One-stop integrated solution, BOX system will safeguard the security of investment firms, crypto-exchange platforms and other digital assets. At present, the most suitable companies for BOX investment firms interested in Blockchain, Blockchain companies with audit risk control/compliance requirements, and trading platforms. Blockchain investment firms often transfer funds and receive payments frequently. It is inconvenient to use cold wallets. Personal wallets are not suitable for institutions.
The BOX code has been uploaded to GitHub, the largest technology open source community in the world, and it is necessary to build a healthier and safer industry environment together with the you. Any individual or enterprise can use and deploy the system free of charge. In order to stimulate the first contributors of the BOX 0.1.0 version, the BOX team launched the “BOX Super Partner” program. Up to now, more than 30 organizations have signed letters of intent with the BOX Foundation. In the future, the BOX team will focus on community building and system scalability, and work with many organizations to build a healthier and safer industry environment. BOX's open source code on github has multiple repositories providing a complete set of deployable solutions.
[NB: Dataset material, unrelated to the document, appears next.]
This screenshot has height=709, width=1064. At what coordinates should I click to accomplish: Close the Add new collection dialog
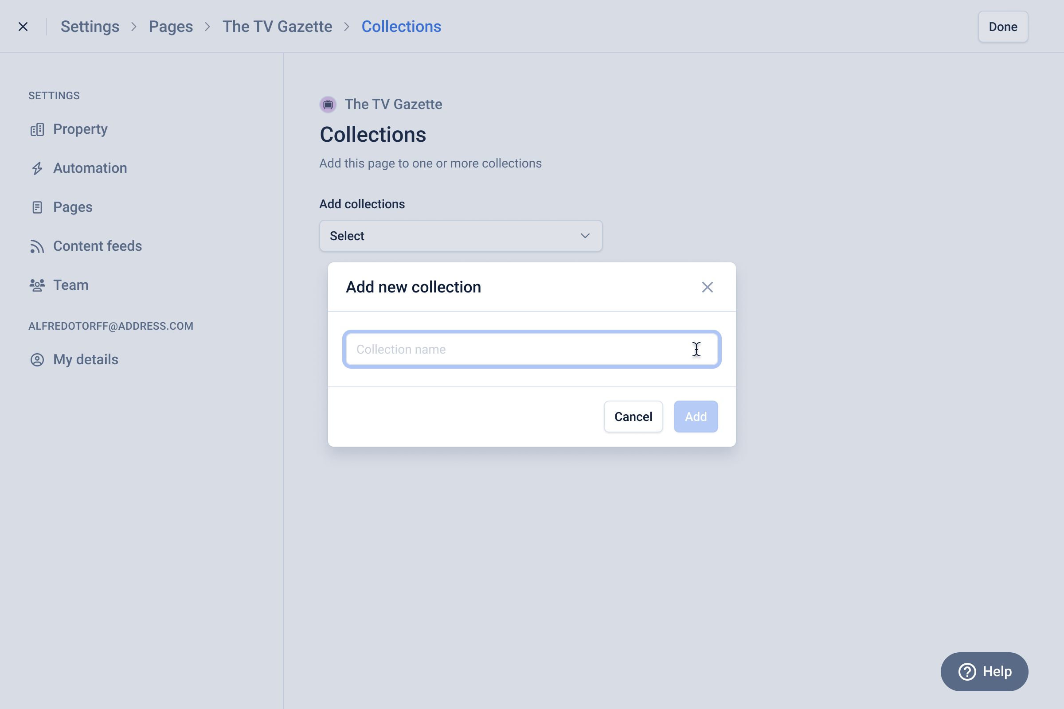click(x=707, y=287)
Including agent - private key APP management server, box-Authorizer - private key APP client, boxguard - signature machine daemon, voucher - access layer, companion - private chain side companion program, box-Staff-Manager - employee APP client End, box-appServer - Employee APP Server.
Main functionalites
There are 5 main functionalites for this voucher progam:
- Communicate with proxy server on private chain
- Upload realtime status
- Receive request from private key app, complete offline signature and publish smart contract etc.
- Submitted data will only be confirmed when transctions or approval flows initialized from private blockchain, signed and verified using RSA.
- Monitor event log of Ethereum, confirm approval flows, topup and withdrawl and transfer result to proxy server.
How to use:
- Initialization.
Use the following command for the first time run
make build
cp config.toml.example config.toml
cp log.xml.example log.xml
Otherwise, use this command
make rebuild
Note: build command will clear all data.
- Update parameters (address to associated program, port, public key and certificate) in config.json respectively.
- Update rpc api address to config.json
- Run program
Run command in cli:
➜ ./voucher
Legal Reminder
Exporting/importing and/or use of strong cryptography software, providing cryptography hooks, or even just communicating technical details about cryptography software is illegal in some parts of the world. If you import this software to your country, re-distribute it from there or even just email technical suggestions or provide source patches to the authors or other people you are strongly advised to pay close attention to any laws or regulations which apply to you. The authors of this software are not liable for any violations you make - it is your responsibility to be aware of and comply with any laws or regulations which apply to you.
We would like to hear critics and feedbacks from you as it will help us to improve this open source project.